Find lines that have partial matches - bash

So I have a text file that contains a large number of lines. Each line is one long string with no spacing, however, the line contains several pieces of information. The program knows how to differentiate the important information in each line. The program identifies that the first 4 numbers/letters of the line coincide to a specific instrument. Here is a small example portion of the text file.
example text file
1002IPU3...
POIPIPU2...
1435IPU1...
1812IPU3...
BFTOIPD3...
1435IPD2...
As you can see, there are two lines that contain 1435 within this text file, which coincides with a specific instrument. However these lines are not identical. The program I'm using can not do its calculation if there are duplicates of the same station (ie, there are two 1435* stations). I need to find a way to search through my text files and identify if there are any duplicates of the partial strings that represent the stations within the file so that I can delete one or both of the duplicates. If I could have BASH script output the number of the lines containing the duplicates and what the duplicates lines say, that would be appreciated. I think there might be an easy way to do this, but I haven't been able to find any examples of this. Your help is appreciated.

If all you want to do is detect if there are duplicates (not necessarily count or eliminate them), this would be a good starting point:
awk '{ if (++seen[substr($0, 1, 4)] > 1) printf "Duplicates found : %s\n",$0 }' inputfile.txt
For that matter, it's a good starting point for counting or eliminating, too, it'll just take a bit more work...

If you want the count of duplicates:
awk '{a[substr($0,1,4)]++} END {for (i in a) {if(a[i]>1) print i": "a[i]}}' test.in
1435: 2
or:
{
a[substr($0,1,4)]++ # put prefixes to array and count them
}
END { # in the end
for (i in a) { # go thru all indexes
if(a[i]>1) print i": "a[i] # and print out the duplicate prefixes and their counts
}
}

Slightly roundabout but this should work-
cut -c 1-4 file.txt | sort -u > list
for i in `cat list`;
do
echo -n "$i "
grep -c ^"$i" file.txt #This tells you how many occurrences of each 'station'
done
Then you can do whatever you want with the ones that occur more than once.

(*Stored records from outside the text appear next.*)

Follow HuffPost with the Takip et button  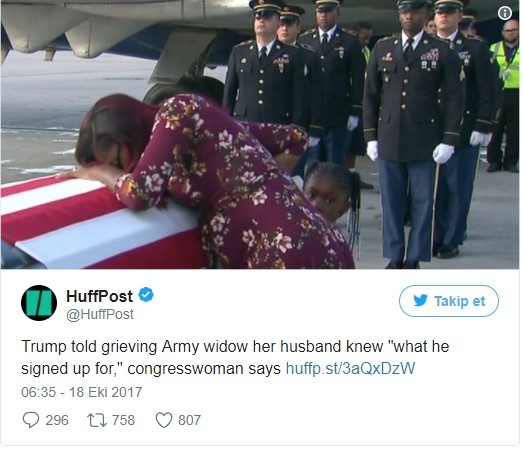click(449, 301)
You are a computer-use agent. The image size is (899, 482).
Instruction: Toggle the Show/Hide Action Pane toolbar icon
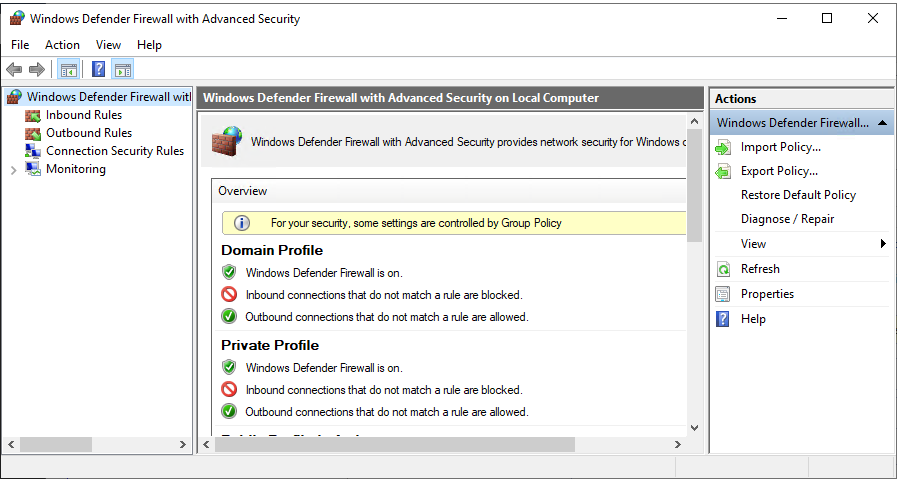(x=123, y=69)
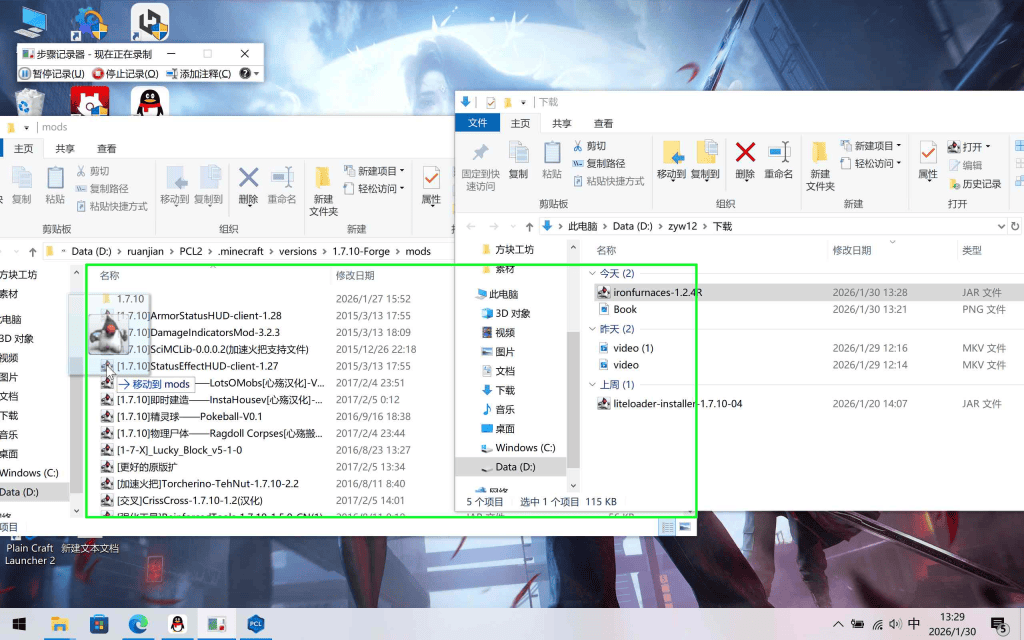The image size is (1024, 640).
Task: Switch to 查看 tab in 下载 window
Action: tap(603, 123)
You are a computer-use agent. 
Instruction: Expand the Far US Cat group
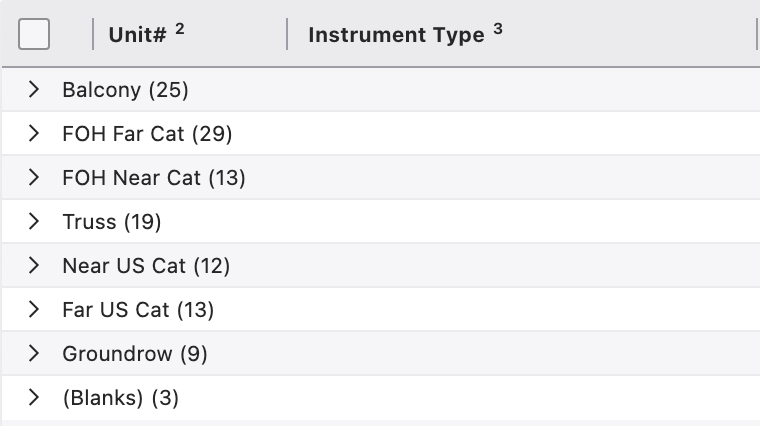click(x=34, y=310)
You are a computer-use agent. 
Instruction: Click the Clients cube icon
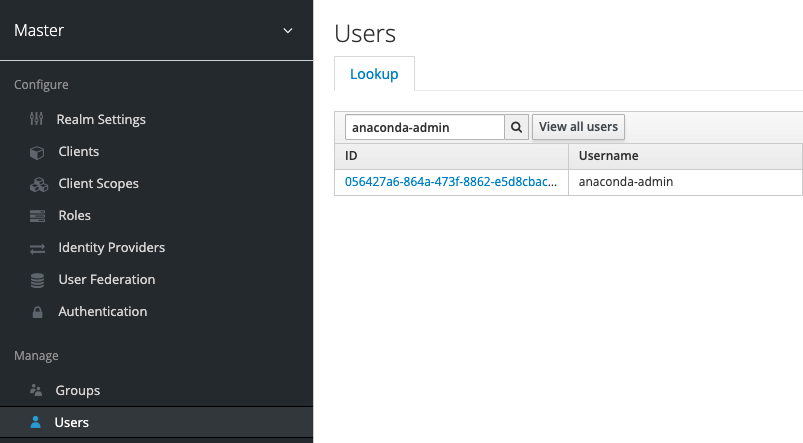[x=37, y=152]
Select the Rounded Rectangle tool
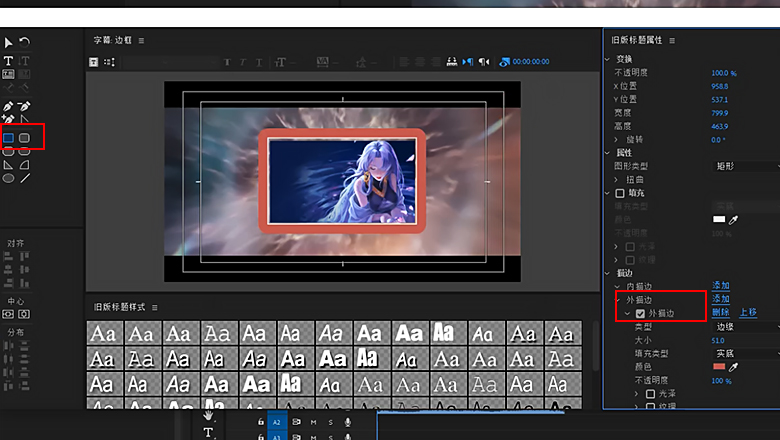The image size is (780, 440). click(x=25, y=138)
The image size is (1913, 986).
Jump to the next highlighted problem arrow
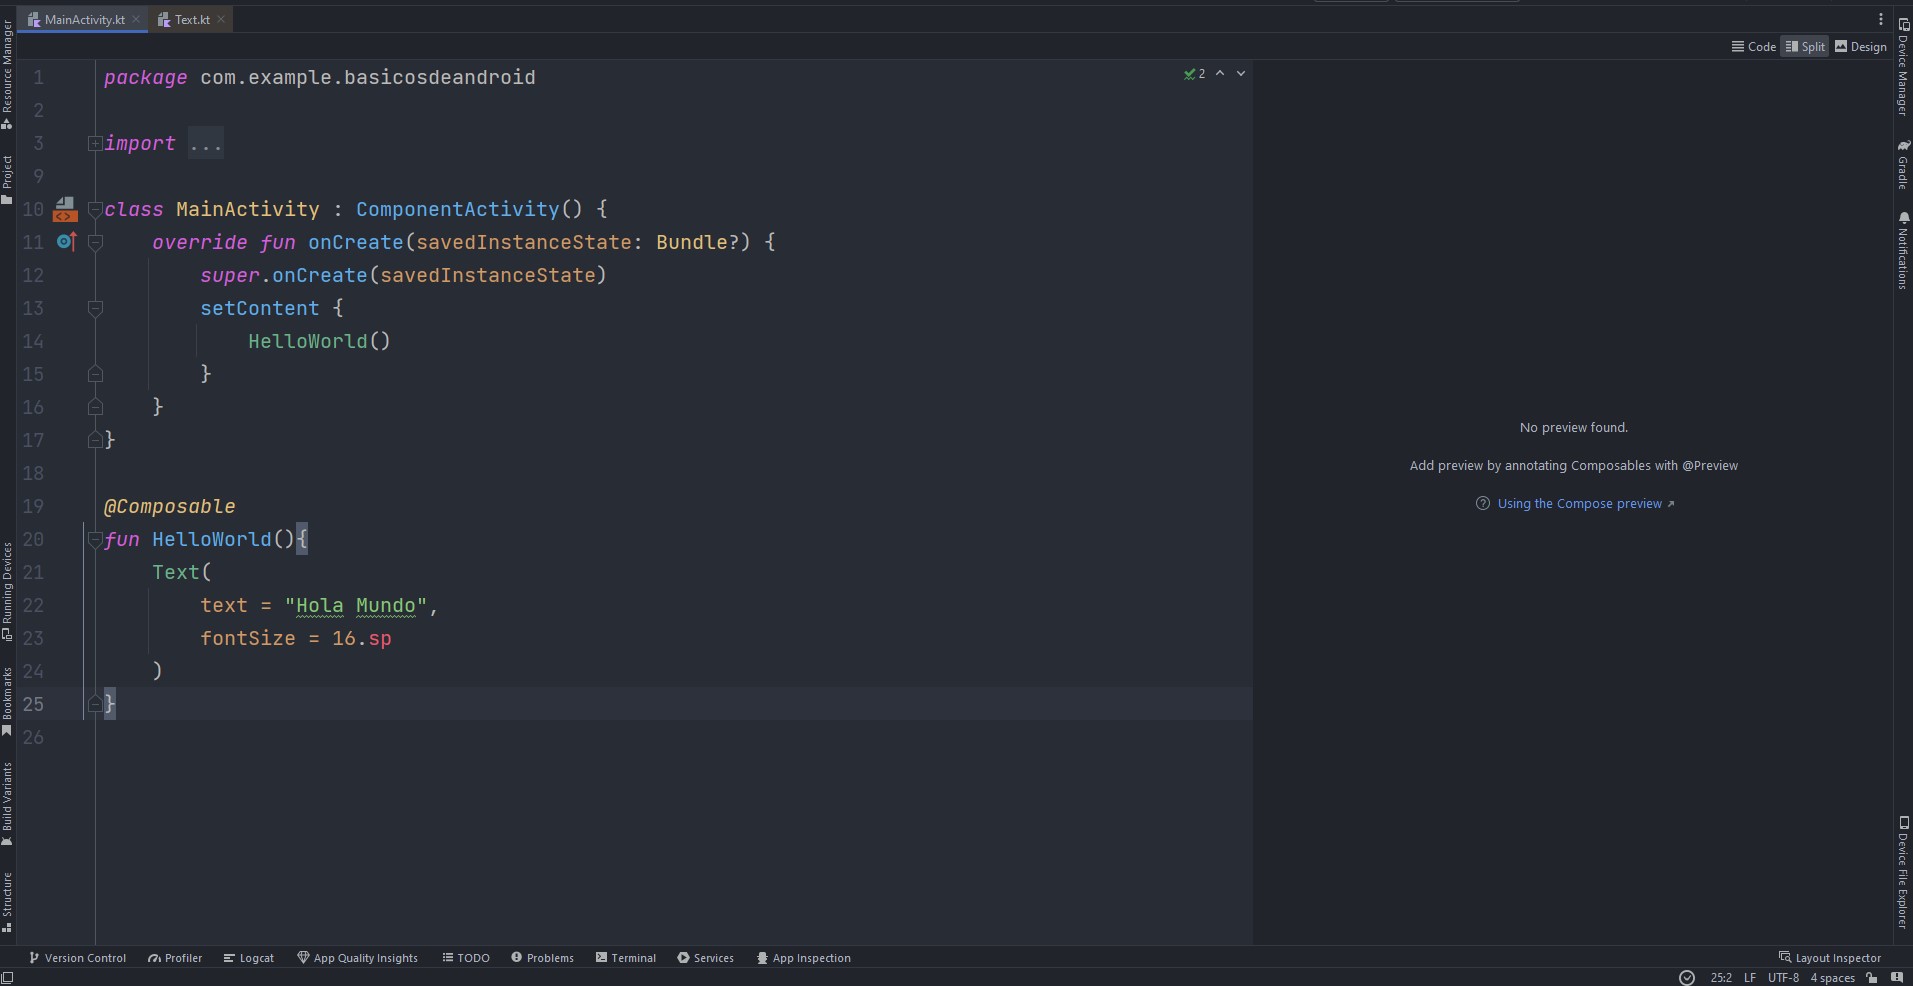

Use following Python script(syntax of python 2.7 version used)
#!/usr/bin/python
file_name = "device.txt"
f1 = open(file_name,'r')
device = {}
line_count = 0
for line in f1:
line_count += 1
if device.has_key(line[:4]):
device[line[:4]] = device[line[:4]] + "," + str(line_count)
else:
device[line[:4]] = str(line_count)
f1.close()
print device
here the script reads each line and initial 4 character of each line are considered as device name and creates a key value pair device with key representing device name and value as line numbers where we find the string(device name)
following would be output
{'POIP': '2', '1435': '3,6', '1002': '1', '1812': '4', 'BFTO': '5'}
this might help you out!!

Related

Awk : accommodating the blank cell values

I need to calculate the size of deleted file size per user from lsof command in bash.
But there are few rows which has third column as blank causing issues to sum up values.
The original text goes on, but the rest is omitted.